What you will do:
Reproduce the rows below word for word, beginning at the line that contains "This screenshot has width=1372, height=886." and stopping after the line that contains "Looking at the screenshot, I should pos(362,441).".

****************

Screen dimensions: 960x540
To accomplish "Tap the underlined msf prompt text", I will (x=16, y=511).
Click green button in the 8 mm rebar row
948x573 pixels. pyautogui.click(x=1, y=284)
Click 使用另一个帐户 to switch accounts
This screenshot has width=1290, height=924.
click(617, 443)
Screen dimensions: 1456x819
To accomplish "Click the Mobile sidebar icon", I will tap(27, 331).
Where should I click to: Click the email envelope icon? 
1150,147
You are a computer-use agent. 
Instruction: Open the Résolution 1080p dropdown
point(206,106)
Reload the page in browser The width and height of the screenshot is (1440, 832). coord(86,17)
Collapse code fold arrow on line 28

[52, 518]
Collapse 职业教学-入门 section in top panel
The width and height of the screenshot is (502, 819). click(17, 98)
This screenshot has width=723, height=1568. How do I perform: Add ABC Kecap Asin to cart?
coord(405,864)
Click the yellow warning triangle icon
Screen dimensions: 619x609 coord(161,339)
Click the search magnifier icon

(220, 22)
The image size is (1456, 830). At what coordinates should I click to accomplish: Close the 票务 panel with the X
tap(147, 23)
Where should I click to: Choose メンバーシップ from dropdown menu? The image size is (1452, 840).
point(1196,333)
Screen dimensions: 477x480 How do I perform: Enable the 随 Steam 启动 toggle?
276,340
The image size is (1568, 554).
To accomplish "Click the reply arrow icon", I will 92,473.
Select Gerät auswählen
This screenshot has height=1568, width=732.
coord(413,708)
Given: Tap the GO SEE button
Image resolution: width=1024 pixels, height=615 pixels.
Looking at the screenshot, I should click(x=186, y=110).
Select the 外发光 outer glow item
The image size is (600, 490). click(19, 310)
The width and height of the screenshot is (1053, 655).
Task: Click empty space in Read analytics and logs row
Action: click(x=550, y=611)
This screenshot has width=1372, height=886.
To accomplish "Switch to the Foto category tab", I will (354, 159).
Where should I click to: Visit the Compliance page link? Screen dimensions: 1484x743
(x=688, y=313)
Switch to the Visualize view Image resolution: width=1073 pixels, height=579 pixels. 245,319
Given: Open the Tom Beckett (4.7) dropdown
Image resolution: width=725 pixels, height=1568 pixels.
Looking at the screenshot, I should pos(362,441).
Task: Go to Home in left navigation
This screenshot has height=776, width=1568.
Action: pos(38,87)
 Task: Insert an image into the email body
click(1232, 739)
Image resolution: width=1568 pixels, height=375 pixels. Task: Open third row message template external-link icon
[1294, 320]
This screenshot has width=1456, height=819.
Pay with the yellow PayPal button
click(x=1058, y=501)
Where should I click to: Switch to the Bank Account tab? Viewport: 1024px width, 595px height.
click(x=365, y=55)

****************

Task response:
This screenshot has width=1372, height=886.
To accomplish "Switch to the Foto category tab", I will (354, 159).
Where should I click to: Visit the Compliance page link? Screen dimensions: 1484x743
(x=688, y=313)
Switch to the Visualize view Image resolution: width=1073 pixels, height=579 pixels. 245,319
Given: Open the Tom Beckett (4.7) dropdown
Image resolution: width=725 pixels, height=1568 pixels.
Looking at the screenshot, I should pos(362,441).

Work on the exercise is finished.